Opinión

Españolazo y socialdemócrata

Sánchez ha priorizado la remontada en las encuestas, para lo cual quiere volver a la socialdemocracia ecologista, feminista e igualitaria, y abandonar la etiqueta de amigo de los nacionalistas. Tiene 27 meses por delante. Mucho tiempo para hacer olvidar su nefasta gestión desde enero de 2020 y vender lo que quiera. El 21 de junio de 2015 se presentó oficialmente Pedro Sánchez como candidato del PSOE.

Detrás de él, en el escenario, había una enorme bandera de España. Se definió como «patriota español» y criticó al nacionalismo catalán, ese negocio de «élites», dijo, que «quieren convencernos de que todo lo que nos une se puede romper un día con una votación». La vida da muchas vueltas, y los mismos que aplaudían entonces en primera fi la lo echaron del PSOE un año más tarde. El motivo fue que quiso pactar un Gobierno con los independentistas y los comunistas. Era octubre de 2016. El socialismo español, dijeron, no iba a renunciar a la unidad de España, ni a venderla por una votación parlamentaria. El caso es que el guiño sanchista al independentismo restaba credibilidad al PSOE en muchas autonomías. Sánchez consiguió volver a la dirección del PSOE con una votación y un relato: el culpable del independentismo era el PP, y la vocación del socialismo era la unidad basada en el diálogo; esto es, en dar la razón al nacionalismo en algunas cosas a cambio de quedarse en España. Era una especie de «conllevancia» que servía, además, para dejar al PP fuera de la vida política. Presentó una actualización del Pacto del Tinell que contenía una reforma constitucional: el federalismo.

Las autonomías tenían muchos fallos, dijo Sánchez, y una federación, una huída hacia delante (o hacia atrás, según se vea), podía solucionarlo. Junto a esa propuesta, el PP era acusado de inmovilista. Discurso fácil y efectivo cuando se está en la oposición, y no tanto en el Gobierno. El poder exige fi rmar hipotecas a veces imposibles de pagar. Eso pasó con el apoyo que Sánchez consiguió para su moción de censura a Rajoy y su posterior investidura: un montón de promesas con lenguaje, exigencias, indultos y mesas independentistas que había que cumplir. Además, tenía las elecciones catalanas pendientes con candidato nuevo. Una vez superados los comicios con éxito para Illa, había que descender a la realidad. Sánchez sabía que satisfacer a los separatistas iba a ser la tumba del PSOE fuera de Cataluña. La solución fue controlar los tiempos. El planteamiento fue pensar la legislatura en dos fases. La primera fue de satisfacción a los aliados, de radicalismo y amistad con el separatismo, de tender puentes y ceder formalmente a sus propuestas. Salieron a la calle los presos, montó la mesa bilateral y dio más dinero a Cataluña que a nadie. En ese tiempo quemó a los de su entorno, a los Redondo, Calvo, Ábalos, Lastra, Montero, Campos y demás, como hacen los malos líderes para evitar toda responsabilidad personal. A mitad de legislatura echó a todos e inició la segunda fase, un tiempo de corrección también forzado por unas encuestas que dan la victoria al PP. La política de Moncloa va a ser de vuelta a los orígenes. Habrá más presencia callejera mundana del Presidente; no los oropeles preparados por Redondo, porque «un socialista es una persona más, no un divo».

Tendremos más patriotismo retórico y simbólico, como el uso de una mascarilla con la bandera española a la izquierda, no a la derecha como Casado. Y viviremos la socialdemocracia distributiva. De ahí que Sánchez quiera centrar el debate en la economía y lo social, contando con la ventaja del uso del dinero europeo que llega ahora.

• • • • •

En la columna sobre Sánchez, ¿por qué optó por controlar los tiempos y plantear la legislatura en dos fases? Responde en una a tres oraciones. Las líneas que vienen a continuación son un material aparte, independiente del texto.

• • • • •

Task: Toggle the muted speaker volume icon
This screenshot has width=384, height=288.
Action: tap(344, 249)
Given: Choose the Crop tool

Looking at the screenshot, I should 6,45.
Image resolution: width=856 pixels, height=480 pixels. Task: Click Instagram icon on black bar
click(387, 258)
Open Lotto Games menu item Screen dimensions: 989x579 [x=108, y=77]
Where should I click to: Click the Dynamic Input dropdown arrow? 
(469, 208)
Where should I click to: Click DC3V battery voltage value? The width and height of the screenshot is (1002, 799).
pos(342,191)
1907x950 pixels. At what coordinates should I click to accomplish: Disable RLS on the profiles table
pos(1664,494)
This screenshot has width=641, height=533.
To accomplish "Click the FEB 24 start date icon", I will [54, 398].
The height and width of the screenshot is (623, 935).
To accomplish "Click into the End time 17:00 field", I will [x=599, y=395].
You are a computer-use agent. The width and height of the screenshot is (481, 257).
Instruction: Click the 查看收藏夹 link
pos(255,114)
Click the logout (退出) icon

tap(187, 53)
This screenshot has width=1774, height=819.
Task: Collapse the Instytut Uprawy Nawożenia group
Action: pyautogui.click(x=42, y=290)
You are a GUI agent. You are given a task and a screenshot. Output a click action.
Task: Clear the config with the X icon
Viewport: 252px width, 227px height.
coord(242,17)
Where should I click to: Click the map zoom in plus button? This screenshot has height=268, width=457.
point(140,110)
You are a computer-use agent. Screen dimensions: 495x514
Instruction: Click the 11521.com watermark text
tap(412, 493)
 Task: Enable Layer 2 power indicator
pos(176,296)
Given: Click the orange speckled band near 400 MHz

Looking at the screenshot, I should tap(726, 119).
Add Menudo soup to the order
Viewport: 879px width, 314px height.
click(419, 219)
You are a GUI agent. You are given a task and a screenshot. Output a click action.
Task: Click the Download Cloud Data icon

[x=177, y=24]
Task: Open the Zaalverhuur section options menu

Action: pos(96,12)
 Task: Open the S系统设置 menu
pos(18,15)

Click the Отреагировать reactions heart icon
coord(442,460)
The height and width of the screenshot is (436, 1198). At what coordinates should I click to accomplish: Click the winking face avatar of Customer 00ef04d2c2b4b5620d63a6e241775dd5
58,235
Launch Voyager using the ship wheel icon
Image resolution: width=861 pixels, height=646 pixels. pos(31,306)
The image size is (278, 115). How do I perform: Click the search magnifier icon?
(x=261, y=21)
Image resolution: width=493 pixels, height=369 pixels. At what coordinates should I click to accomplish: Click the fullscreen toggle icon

• • • • •

Respuesta obtenida:
Sánchez sabía que satisfacer a los separatistas iba a ser la tumba del PSOE fuera de Cataluña. Por eso, una vez superadas las elecciones catalanas, la solución fue controlar los tiempos y dividir la legislatura en dos fases.